I've been wanting to watch Ruby Sparks for a while, but I'm glad I ended up watching it now (perfect timing since my writing group just happens to currently be discussing character development and interviewing your characters) because it inspired me to seriously delve into this process. Because really, my characters are a part of me and I owe it to them to get to know them well enough to tell their stories properly.

Hemingway said it well: "When writing a novel a writer should create living people; people not characters."

Friday, March 8, 2013

Warm Bodies by Isaac Marion

You've heard the saying "never judge a book by its cover." Well in the case of Warm Bodies it's more like never judge a book by its movie trailer.

Don't get me wrong, I love the look of the film. Seeing the trailer was what got me interested in the story in the first place, and when I found out it was adapted from a novel, I knew I had to read it. But when I picked up the book, I was expecting something humorous; something along the lines of Pride and Prejudice and Zombies--thoroughly enjoyable, but so over the top it becomes almost comical.

What I found was a heartwarming story of hope, love, and choosing life.

R is a zombie. He wishes he could put into words the eloquent thoughts in his head, wishes he could remember more of his name than just the first letter. He doesn't want to be dead, doesn't enjoy eating the living, but that's just the way it is.

Until the memories.

Not his memories, but those of Perry, the young man whose brain R has just consumed. And when R chooses to save the life of Perry's girlfriend Julie, he sets off a chain of events that shakes what's left of the worlds of both the Living and the Dead.

My first clue that I was in for a surprise came in the first chapter. R is introducing himself, explaining what life is like when you're the walking dead. In an incredibly feeling inner dialogue, R mourns the loss of his and his fellow zombies' names because, "I'd like to love them but I don't know who they are." As the story progressed, I continued to be amazed by how touching and heartfelt it was. Even the love story seemed to fade in the midst of R's quest to give himself--and the rest of the world--a second chance at life.

As he and Julie struggle to fight the hierarchy and provoke change, you discover an eerie resemblance between the world of the Dead and the world of the Living. As R describes the zombie world with words like, "...the abandoning of quests, the surrendering of desires, the settling in and settling down that is the inevitable fate of the Dead" he could just as well be describing the living, who have made staying alive their number one priority while forgetting what it really means to live.

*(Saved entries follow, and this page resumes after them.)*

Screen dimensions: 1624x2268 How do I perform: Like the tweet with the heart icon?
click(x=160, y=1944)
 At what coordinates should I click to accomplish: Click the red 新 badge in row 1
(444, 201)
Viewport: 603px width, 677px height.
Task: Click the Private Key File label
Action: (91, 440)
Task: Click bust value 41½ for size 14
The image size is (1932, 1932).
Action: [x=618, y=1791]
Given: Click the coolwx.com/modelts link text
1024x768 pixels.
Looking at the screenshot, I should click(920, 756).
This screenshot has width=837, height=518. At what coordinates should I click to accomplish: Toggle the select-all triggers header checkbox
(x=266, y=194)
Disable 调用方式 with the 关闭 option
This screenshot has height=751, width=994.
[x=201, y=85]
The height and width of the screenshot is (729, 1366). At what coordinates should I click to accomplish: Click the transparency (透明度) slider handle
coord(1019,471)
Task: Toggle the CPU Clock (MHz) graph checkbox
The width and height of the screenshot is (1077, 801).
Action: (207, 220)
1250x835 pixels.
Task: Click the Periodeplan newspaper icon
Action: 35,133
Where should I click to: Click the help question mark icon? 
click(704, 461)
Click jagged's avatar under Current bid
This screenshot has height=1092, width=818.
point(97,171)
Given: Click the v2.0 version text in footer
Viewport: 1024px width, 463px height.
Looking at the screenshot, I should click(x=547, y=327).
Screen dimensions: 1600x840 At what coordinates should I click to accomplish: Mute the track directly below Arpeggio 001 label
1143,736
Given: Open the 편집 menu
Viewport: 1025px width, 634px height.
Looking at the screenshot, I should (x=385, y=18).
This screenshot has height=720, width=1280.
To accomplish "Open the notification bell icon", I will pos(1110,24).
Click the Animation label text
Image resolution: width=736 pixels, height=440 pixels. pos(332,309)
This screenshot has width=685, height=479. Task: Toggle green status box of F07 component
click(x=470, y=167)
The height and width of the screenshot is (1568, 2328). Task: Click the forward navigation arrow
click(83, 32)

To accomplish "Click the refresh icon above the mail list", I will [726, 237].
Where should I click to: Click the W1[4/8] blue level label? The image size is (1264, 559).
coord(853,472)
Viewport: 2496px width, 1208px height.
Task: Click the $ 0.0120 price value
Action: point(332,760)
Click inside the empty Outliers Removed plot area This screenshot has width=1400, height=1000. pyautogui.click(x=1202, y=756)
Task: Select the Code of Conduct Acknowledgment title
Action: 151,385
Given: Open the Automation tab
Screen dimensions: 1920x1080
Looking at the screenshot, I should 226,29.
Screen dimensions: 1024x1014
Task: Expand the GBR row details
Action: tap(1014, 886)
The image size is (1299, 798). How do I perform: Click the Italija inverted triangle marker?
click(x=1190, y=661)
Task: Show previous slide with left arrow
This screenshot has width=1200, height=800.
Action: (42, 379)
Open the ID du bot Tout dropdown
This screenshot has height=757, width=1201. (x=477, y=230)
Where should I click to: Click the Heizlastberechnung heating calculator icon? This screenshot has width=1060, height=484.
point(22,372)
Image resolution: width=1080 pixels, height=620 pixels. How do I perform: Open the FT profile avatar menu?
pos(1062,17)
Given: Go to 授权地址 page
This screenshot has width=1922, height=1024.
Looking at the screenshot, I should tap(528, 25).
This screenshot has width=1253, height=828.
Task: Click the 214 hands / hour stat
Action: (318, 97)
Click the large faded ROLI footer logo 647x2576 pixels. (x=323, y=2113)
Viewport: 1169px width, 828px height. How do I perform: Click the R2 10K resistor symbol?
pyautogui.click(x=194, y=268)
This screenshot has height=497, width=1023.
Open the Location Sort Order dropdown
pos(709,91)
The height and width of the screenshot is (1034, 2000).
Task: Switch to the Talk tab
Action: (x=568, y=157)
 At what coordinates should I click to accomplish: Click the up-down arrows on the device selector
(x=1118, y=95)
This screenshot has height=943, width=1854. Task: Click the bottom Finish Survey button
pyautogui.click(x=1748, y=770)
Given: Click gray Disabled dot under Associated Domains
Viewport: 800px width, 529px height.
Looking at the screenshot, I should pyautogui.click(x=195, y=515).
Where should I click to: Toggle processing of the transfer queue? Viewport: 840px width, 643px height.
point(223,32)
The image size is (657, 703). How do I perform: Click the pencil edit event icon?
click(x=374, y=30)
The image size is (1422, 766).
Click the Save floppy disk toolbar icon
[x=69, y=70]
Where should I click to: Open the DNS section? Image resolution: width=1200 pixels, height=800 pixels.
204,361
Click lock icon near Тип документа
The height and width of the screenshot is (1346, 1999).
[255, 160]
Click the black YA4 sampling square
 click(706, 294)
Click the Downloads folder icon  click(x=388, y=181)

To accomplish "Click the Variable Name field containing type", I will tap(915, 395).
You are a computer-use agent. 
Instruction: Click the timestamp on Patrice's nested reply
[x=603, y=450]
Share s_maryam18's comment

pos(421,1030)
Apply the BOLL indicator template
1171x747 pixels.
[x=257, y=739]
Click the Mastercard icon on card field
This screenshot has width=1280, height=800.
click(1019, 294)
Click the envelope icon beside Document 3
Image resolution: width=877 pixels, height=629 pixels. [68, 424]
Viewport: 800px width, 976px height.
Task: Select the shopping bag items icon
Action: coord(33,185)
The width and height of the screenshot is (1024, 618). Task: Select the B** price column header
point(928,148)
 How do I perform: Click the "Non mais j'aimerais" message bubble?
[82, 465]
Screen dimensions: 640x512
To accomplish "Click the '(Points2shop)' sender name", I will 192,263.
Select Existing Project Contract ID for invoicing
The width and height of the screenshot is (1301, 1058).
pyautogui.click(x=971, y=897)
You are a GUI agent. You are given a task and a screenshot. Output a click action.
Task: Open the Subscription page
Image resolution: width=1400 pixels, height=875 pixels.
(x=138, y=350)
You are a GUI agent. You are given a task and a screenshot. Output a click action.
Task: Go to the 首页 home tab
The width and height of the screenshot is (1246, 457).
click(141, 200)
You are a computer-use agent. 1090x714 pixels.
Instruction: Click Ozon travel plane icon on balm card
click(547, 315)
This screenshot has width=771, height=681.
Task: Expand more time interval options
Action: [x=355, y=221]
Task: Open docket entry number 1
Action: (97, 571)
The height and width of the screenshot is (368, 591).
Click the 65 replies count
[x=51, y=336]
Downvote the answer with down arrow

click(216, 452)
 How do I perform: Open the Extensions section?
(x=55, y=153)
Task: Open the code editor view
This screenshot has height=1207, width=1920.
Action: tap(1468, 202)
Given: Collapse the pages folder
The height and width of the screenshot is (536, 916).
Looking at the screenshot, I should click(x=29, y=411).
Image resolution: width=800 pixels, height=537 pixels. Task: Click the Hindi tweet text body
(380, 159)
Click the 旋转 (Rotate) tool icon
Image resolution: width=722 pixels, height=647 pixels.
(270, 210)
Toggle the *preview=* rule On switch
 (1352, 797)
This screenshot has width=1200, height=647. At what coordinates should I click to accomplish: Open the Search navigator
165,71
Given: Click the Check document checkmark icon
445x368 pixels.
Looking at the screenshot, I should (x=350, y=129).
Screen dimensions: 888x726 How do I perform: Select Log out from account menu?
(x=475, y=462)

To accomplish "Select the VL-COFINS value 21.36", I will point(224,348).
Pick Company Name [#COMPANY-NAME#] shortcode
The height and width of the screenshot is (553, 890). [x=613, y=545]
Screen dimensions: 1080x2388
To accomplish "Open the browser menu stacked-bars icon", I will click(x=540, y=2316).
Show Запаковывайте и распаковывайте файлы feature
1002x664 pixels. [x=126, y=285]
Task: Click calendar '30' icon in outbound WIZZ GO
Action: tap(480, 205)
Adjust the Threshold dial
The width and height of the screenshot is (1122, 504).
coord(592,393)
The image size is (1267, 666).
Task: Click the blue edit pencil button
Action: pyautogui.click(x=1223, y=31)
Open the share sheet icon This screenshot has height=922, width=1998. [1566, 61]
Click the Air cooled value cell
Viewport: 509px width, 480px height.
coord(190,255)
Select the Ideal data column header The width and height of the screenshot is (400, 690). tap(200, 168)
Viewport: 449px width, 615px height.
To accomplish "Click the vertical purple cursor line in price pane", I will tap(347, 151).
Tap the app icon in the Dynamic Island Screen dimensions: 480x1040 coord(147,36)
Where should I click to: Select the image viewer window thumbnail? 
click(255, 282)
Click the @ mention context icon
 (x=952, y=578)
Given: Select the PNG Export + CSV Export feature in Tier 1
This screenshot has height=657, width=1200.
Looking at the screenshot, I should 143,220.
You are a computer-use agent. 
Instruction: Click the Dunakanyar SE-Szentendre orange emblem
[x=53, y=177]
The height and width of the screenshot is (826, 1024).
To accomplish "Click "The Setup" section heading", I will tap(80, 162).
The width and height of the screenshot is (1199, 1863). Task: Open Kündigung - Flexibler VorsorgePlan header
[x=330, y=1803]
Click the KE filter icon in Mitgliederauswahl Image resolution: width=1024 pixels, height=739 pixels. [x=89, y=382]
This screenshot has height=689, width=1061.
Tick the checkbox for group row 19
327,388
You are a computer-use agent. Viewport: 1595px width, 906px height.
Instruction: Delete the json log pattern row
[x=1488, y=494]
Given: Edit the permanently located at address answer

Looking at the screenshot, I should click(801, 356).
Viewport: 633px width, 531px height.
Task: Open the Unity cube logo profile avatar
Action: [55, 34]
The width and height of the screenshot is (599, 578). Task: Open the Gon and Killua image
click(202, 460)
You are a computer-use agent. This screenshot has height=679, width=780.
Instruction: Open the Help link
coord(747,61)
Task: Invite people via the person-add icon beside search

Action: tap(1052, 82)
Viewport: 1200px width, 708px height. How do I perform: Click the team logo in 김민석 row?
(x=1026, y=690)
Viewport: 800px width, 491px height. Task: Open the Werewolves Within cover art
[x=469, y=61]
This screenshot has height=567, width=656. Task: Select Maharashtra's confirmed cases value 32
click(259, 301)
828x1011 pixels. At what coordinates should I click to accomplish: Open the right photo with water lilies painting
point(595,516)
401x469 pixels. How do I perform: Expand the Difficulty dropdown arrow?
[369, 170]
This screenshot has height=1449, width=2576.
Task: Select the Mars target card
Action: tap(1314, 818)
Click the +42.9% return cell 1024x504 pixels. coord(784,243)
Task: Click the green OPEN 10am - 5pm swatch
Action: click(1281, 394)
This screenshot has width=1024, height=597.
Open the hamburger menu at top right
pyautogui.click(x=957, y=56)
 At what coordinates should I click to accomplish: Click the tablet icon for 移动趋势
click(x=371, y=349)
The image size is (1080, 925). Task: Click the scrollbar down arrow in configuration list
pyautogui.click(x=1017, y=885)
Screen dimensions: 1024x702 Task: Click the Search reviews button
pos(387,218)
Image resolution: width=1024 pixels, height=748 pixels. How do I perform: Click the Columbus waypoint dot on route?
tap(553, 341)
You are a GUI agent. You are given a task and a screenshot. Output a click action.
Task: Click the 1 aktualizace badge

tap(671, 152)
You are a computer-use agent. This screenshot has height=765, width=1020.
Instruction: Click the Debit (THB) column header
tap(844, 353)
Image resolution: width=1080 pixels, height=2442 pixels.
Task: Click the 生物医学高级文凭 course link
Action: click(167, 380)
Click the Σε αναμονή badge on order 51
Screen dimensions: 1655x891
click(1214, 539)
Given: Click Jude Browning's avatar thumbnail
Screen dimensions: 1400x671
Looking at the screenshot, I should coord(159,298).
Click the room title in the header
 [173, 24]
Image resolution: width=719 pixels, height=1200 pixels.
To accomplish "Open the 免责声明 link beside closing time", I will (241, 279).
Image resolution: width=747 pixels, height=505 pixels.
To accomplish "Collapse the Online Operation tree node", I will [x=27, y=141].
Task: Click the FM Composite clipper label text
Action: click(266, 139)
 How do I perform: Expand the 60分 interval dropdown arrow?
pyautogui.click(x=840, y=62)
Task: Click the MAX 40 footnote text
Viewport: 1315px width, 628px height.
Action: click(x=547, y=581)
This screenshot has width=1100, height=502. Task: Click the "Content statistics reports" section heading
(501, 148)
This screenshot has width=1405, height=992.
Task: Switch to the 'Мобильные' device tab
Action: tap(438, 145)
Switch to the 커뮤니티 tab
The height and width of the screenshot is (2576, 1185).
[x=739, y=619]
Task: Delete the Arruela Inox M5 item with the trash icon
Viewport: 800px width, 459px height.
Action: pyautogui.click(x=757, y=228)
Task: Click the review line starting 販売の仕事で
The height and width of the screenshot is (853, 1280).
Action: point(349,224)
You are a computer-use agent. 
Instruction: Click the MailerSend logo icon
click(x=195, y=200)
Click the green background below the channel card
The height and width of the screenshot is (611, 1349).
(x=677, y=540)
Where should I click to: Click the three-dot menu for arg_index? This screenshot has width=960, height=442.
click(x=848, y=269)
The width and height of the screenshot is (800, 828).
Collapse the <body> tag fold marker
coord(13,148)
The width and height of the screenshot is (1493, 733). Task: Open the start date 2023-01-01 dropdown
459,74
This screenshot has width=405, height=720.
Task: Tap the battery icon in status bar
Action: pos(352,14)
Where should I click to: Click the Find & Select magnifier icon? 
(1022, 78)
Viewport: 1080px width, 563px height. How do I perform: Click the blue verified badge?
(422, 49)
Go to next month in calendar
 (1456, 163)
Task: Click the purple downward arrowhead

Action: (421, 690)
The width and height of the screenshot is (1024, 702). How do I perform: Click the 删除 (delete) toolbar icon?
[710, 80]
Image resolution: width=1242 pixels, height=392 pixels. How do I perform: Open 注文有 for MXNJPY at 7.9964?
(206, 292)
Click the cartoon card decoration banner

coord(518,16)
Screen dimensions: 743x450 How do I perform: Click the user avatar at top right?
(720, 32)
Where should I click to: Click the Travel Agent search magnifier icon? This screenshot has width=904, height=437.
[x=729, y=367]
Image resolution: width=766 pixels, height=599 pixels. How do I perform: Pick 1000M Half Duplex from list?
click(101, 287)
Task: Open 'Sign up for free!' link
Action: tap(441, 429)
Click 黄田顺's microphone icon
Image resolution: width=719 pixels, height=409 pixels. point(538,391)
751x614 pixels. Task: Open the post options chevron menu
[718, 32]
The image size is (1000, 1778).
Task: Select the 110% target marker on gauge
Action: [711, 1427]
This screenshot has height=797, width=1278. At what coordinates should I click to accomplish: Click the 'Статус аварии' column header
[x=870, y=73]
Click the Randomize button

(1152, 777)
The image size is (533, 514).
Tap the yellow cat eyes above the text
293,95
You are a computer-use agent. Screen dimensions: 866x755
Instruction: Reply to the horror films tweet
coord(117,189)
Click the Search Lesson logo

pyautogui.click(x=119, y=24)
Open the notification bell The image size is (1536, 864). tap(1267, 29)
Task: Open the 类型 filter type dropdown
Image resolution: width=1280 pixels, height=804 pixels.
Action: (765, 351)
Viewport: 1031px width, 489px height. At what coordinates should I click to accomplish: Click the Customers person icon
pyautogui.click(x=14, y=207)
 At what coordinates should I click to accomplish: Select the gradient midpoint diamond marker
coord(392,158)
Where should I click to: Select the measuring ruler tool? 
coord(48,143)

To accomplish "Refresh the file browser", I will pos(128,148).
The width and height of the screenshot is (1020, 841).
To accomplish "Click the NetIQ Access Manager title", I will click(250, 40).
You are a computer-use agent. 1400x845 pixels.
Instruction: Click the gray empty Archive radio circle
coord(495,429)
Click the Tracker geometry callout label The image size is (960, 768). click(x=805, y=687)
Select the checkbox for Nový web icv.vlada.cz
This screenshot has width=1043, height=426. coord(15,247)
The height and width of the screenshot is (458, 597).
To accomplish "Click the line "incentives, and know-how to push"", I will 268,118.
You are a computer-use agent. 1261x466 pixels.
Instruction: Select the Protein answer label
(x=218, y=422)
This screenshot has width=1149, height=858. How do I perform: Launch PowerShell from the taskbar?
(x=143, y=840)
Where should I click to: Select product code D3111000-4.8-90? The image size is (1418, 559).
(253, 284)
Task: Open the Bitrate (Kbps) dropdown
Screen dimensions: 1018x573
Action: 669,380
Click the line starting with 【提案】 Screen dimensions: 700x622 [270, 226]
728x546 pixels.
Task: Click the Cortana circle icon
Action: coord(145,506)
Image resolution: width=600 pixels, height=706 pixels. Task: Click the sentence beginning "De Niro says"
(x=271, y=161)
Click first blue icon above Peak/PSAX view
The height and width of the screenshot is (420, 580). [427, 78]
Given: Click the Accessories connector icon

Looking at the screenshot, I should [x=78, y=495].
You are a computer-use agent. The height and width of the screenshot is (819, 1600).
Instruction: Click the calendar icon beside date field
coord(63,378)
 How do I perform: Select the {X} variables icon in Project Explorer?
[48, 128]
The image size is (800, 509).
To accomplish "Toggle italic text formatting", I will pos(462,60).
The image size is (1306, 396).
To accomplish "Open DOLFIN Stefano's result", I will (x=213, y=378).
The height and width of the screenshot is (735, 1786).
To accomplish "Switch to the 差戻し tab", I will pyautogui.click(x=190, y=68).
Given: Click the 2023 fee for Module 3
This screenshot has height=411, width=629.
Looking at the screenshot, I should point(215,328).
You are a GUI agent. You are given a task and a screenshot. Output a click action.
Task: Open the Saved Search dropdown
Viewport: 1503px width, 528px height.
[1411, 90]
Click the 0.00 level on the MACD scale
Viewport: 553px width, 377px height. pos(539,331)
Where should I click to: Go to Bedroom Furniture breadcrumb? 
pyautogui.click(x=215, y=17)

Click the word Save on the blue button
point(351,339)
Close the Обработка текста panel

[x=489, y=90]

So much about this book is impressive. The pages are filled with R's deep, reflective thoughts on life and hope, which are downright inspiring. The characters are complex and authentic. Marion manages to create a zombie that you find yourself immediately rooting for, and more than that, a zombie that's not just a shuffling, possessed, broken figure of rotting flesh, but an altered human, with lingering emotions, thoughts and desires. In the end, I think readers like myself will find that while this book has all the elements of a great zombie story, it ultimately becomes much more than that--a beautiful tale of fighting for a second chance at life.

One last note for those of you who like to be forewarned: There's plenty of blood and gore and several uses of the "f" word, so despite the pg-13 movie rating, this is adult fiction.